Open space eyed for bike park, disc golf course

A formerly tamarisk-choked swath of land could become a mountain bike park and disc golf course under a proposal being developed by the city of Fruita and local recreation organizations.

City parks and recreation officials this summer are expected to ask the City Council to approve a site design plan for a 35-acre tract sandwiched between Colorado Highway 340 and the Kings View subdivision. The land touches the northeast corner of the Snooks Bottom Open Space Park.

The city purchased the property, known as the Kings View Open Space, about 10 years ago with the help of a Great Outdoors Colorado grant. Council members identified the Kings View Open Space as a potential park during the development of the city’s Parks, Open Space and Trails Master Plan in the last two years, Parks and Recreation Director Ture Nycum said.

The Tamarisk Coalition secured grants from Alpine Bank and ConocoPhillips to remove tamarisk and craft a revegetation plan. City officials plan to spend $40,000 this year on tamarisk removal and site preparation, Nycum said.

In the meantime, the city is working with the Colorado Plateau Mountain Bike Association and the Grand Valley Disc Golf Club to design amenities for the land.

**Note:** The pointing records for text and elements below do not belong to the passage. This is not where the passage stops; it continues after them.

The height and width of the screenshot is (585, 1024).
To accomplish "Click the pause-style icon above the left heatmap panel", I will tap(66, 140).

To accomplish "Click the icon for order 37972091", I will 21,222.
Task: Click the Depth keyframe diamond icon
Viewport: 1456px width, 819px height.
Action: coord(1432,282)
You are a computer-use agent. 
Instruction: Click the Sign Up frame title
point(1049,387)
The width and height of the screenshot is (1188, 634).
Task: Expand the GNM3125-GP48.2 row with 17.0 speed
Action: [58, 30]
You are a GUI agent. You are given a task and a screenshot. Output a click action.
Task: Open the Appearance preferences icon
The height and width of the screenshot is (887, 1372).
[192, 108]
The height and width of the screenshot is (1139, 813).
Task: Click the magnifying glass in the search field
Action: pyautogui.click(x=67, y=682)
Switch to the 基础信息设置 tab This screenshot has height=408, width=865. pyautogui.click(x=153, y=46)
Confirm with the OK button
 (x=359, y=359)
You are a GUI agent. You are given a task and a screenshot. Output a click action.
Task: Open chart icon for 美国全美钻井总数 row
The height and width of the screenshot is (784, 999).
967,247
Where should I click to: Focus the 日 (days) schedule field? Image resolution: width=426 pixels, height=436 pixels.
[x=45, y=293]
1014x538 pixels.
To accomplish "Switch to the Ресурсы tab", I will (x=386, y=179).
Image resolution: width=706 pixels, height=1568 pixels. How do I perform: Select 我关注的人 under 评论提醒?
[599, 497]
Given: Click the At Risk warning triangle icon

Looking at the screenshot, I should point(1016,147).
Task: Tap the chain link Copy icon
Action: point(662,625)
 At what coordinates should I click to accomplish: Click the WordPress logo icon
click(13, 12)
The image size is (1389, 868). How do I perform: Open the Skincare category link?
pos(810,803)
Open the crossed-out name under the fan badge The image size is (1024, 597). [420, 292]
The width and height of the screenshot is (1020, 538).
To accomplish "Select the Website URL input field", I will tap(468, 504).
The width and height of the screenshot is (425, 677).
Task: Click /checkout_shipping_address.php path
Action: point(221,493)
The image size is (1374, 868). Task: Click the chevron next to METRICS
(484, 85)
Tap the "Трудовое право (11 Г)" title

Many of the details and costs still need to be worked out, but initial plans call for an 18-hole disc golf course and a mountain bike park that could include a single-track trail and other features to allow bikers to learn etiquette and practice their skills.

Nycum said although there is a disc golf course at Fruita’s Little Salt Wash Park, there is demand for additional venues.

“It just seems like there’s more and more use of that park over there,” he said.

COPMOBA President Chris Muhr said development of the mountain bike park could be done in phases, starting with a single-track trail and building over time to include a pump track, jumps and bridges. Riders could practice at the park before heading out to the Kokopelli Trail or the North Fruita Desert.

“The idea is that they can take these skills they develop out to the trails and not only enjoy themselves but be safer and know what their limits are,” Muhr said.

Muhr said it’s possible that COPMOBA members would donate time and equipment to help build the mountain bike park.

Council members have pushed to fast-track the development of the open space, but Nycum said no timeline has been set for opening the disc golf course and mountain bike park.